The memory chips in question — RAM and storage components — are the same ones tech giants need by the truckload to build AI data centers. Manufacturers like Samsung, SK Hynix, and Micron have been shifting production capacity toward high-bandwidth memory, the specialized chips used in AI accelerators, because they’re much more profitable per wafer than the standard memory used in phones and laptops — leaving less capacity, and driving up costs, for everyday consumer electronics.

India, the world’s second-largest smartphone market by shipments after China, saw smartphone shipments fall 10% year-over-year in the April-June quarter, according to market research firm Counterpoint Research, marking the steepest June-quarter decline in six years as higher memory costs pushed up handset prices.

The impact has been more pronounced in India than in China, where smartphone shipments fell just 2% in Q2, according to Counterpoint. India has been hit harder because about 60% of its smartphone market is concentrated in the sub-₹20,000 (under $210) segment, where higher memory costs have had the biggest impact on prices, Tarun Pathak, the firm’s vice president of research, told TechCrunch.

India has been a prominent market for global smartphone brands for several years. The South Asian nation, home to more than 1.4 billion people and over 700 million smartphone users, has become a bellwether for consumer demand in price-sensitive markets, making shifts in buying patterns closely watched by device makers, chip suppliers, and investors tracking the broader health of the AI supply chain.

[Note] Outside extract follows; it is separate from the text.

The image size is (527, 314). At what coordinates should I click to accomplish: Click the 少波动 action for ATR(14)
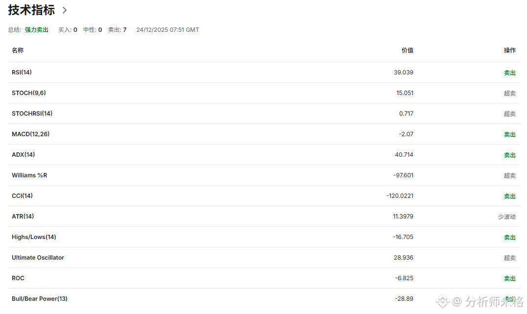pos(506,217)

Pathak told TechCrunch that consumers are unlikely to abandon smartphones altogether. However, many of them are expected to delay upgrades, stretching replacement cycles to around four years from about 3.5 years previously, while premium brands such as Apple and Samsung remain better insulated from the slowdown.

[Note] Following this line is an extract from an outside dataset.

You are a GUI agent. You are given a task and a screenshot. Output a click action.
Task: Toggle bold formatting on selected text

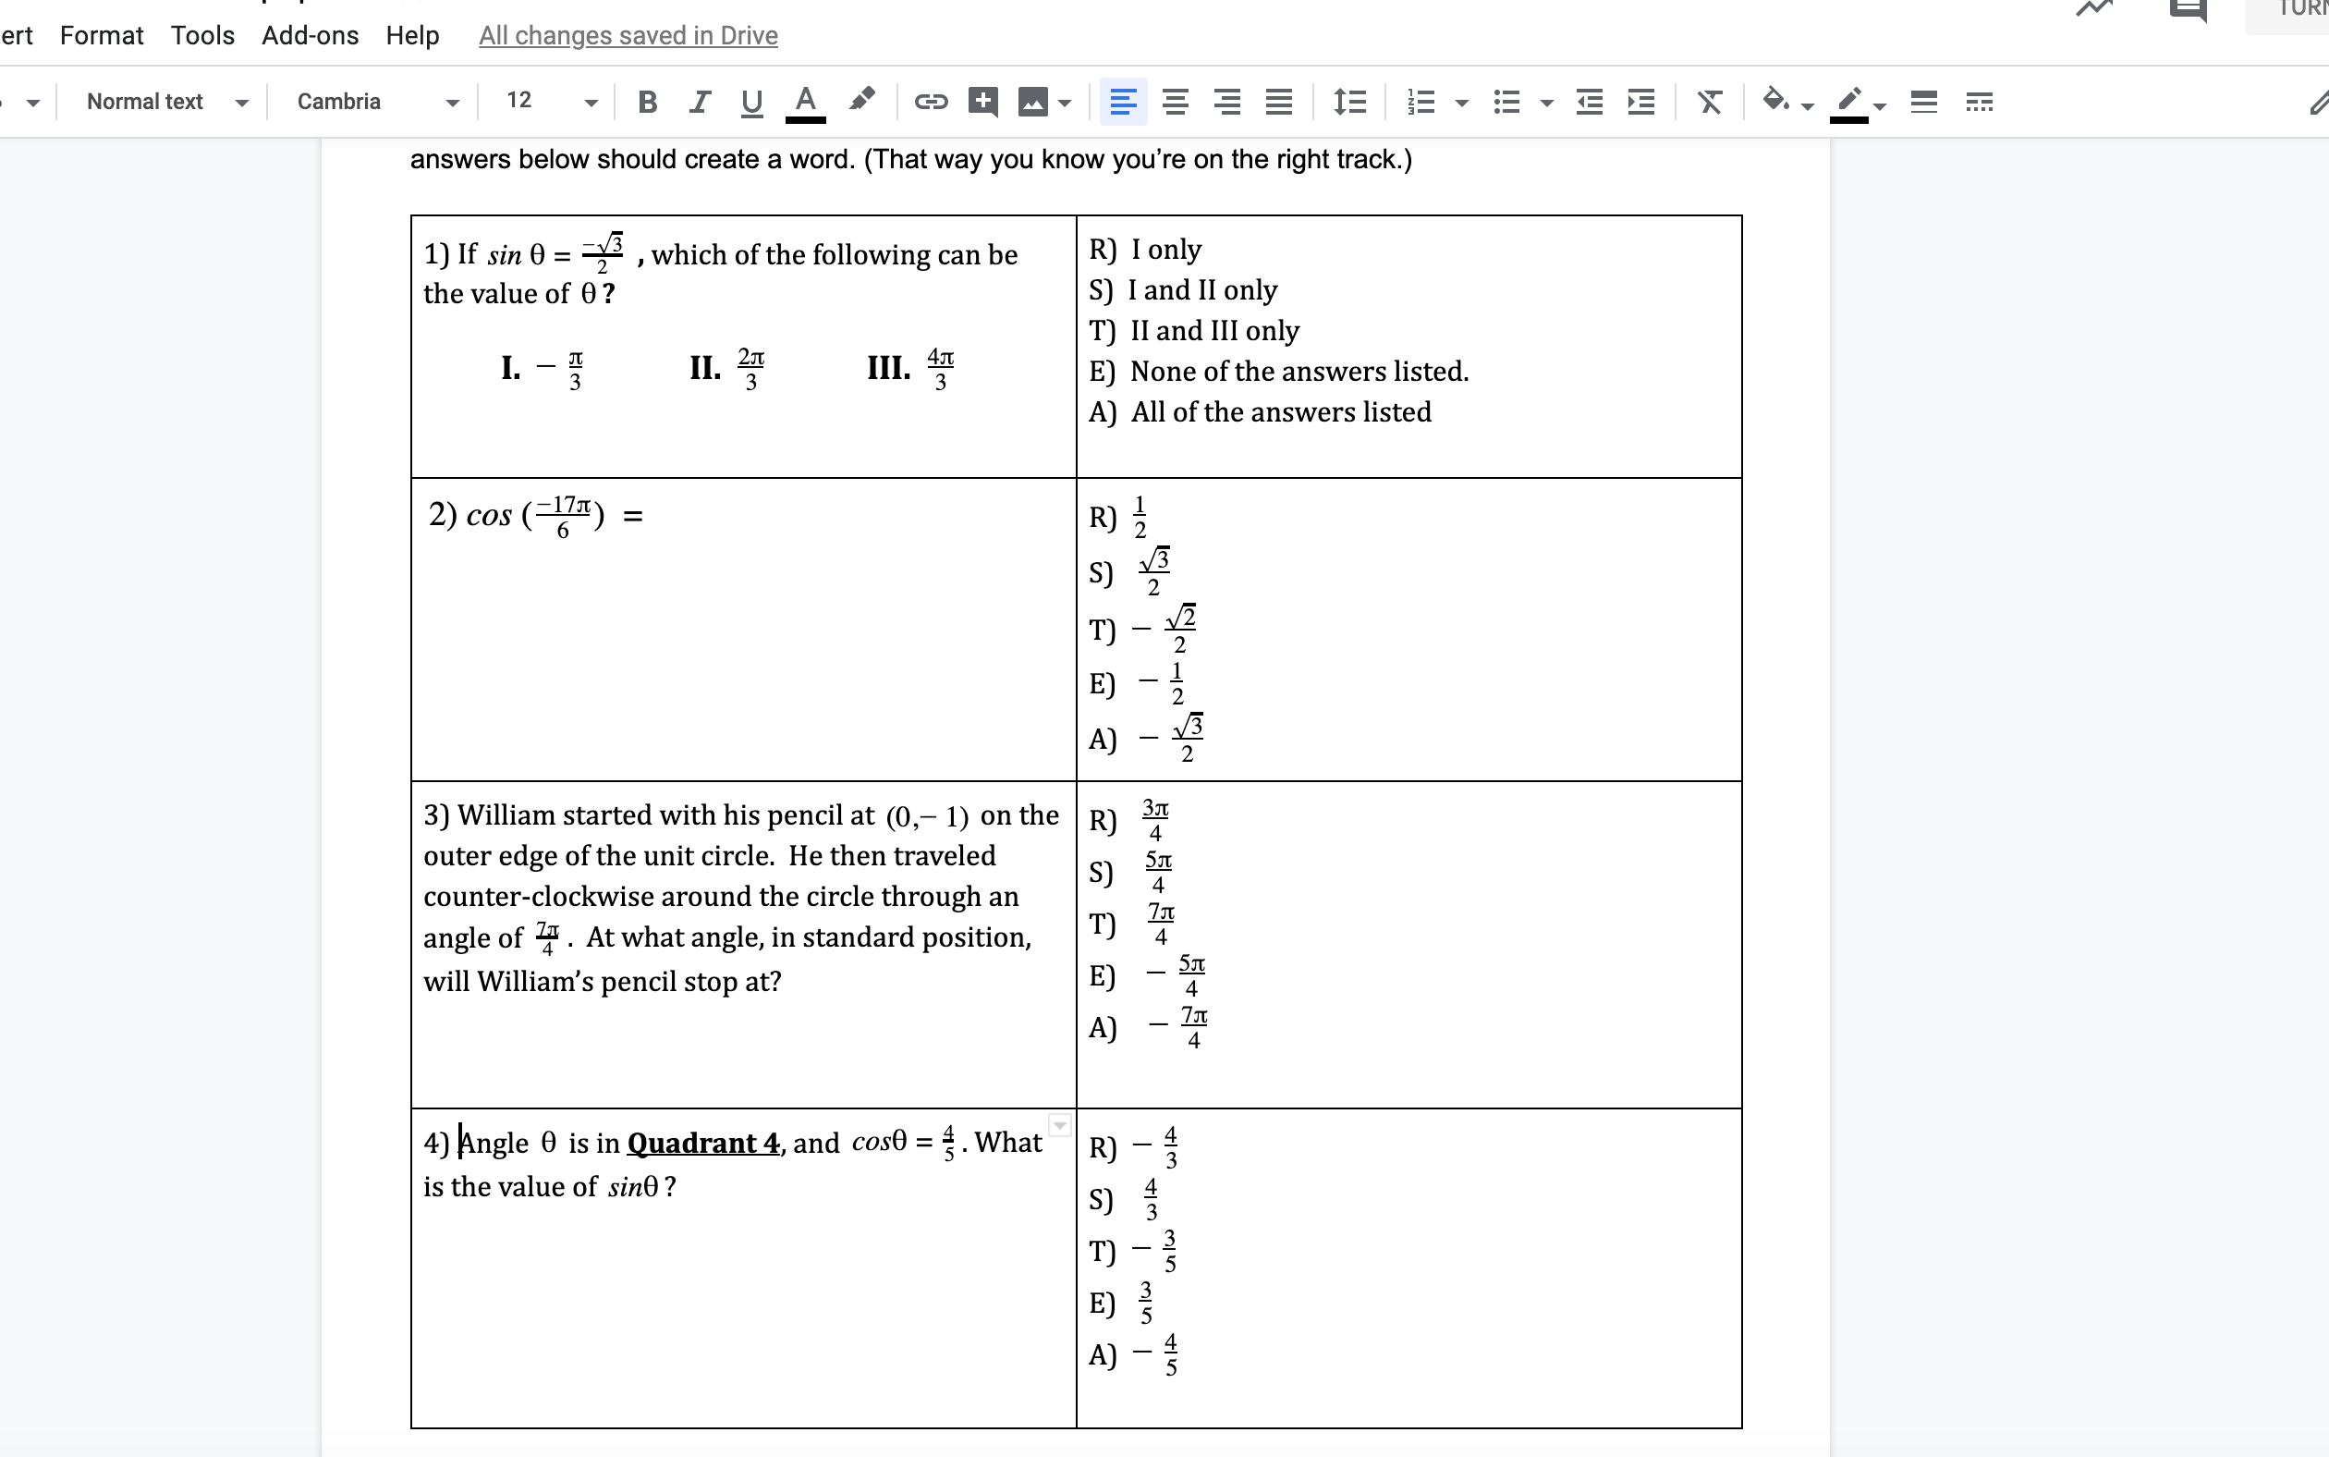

The uneven impact is already reshaping competition among smartphone makers. Samsung was the only major smartphone brand to post shipment growth in India in Q2, with volumes rising 2% year-over-year, according to Counterpoint. Apple, by contrast, saw shipments fall 3% — though that dip largely reflected supply constraints and inventory shortages limiting how many iPhones Apple could deliver.

Consumers buying higher-end smartphones have proved less sensitive to price increases, with financing making expensive devices more affordable, Prachir Singh, a senior analyst at Counterpoint Research, told TechCrunch.

The pain has been most acute at the lower end of the market. Shipments in the sub-₹15,000 (under $150) segment fell 45% from a year earlier, Counterpoint said. Because Chinese brands are heavily exposed to entry- and mid-tier smartphones, their combined market share fell to its lowest level for a second calendar quarter since 2020.

The tougher economics are also prompting strategic shifts. This week, Chinese smartphone brand OnePlus said it would stop launching new products in Europe and North America, while maintaining its India business, following what it described as a careful assessment. Counterpoint data shared with TechCrunch showed China accounted for 74% of OnePlus’ global smartphone shipments to distributors and retailers in Q1, up from 59% a year earlier, while India’s share fell to 19% from 30%.

In other words, OnePlus is retreating to markets where it can still turn a profit and ceding ground elsewhere — a pattern likely to repeat across other budget-focused brands as margins tighten.

Indeed, Pathak told TechCrunch that running several sub-brands only makes sense if each one sells enough volume to cover shared costs, and that math stops working once margins get this thin. “Sub-brands normally have overlaps and shared resources, and you need a minimum base to justify the cut-throat margins. Profitability is the key to deciding market operations,” he said.

That pressure on brands is trickling straight down to the people buying their phones. Kiranjeet Kaur, associate research director for mobile phones research at IDC, said the Indian smartphone market is shifting from volume-led growth to value growth — meaning fewer phones are being sold overall, but each one generates more revenue — as higher component costs make lower-priced smartphones increasingly uneconomical.

The higher component costs are already filtering through to consumers. Smartphone prices in India have risen by between 4% and 68%, depending on the model, Pathak said, and as prices rise, consumers are either moving to higher-priced devices, delaying upgrades, or turning to the secondhand market.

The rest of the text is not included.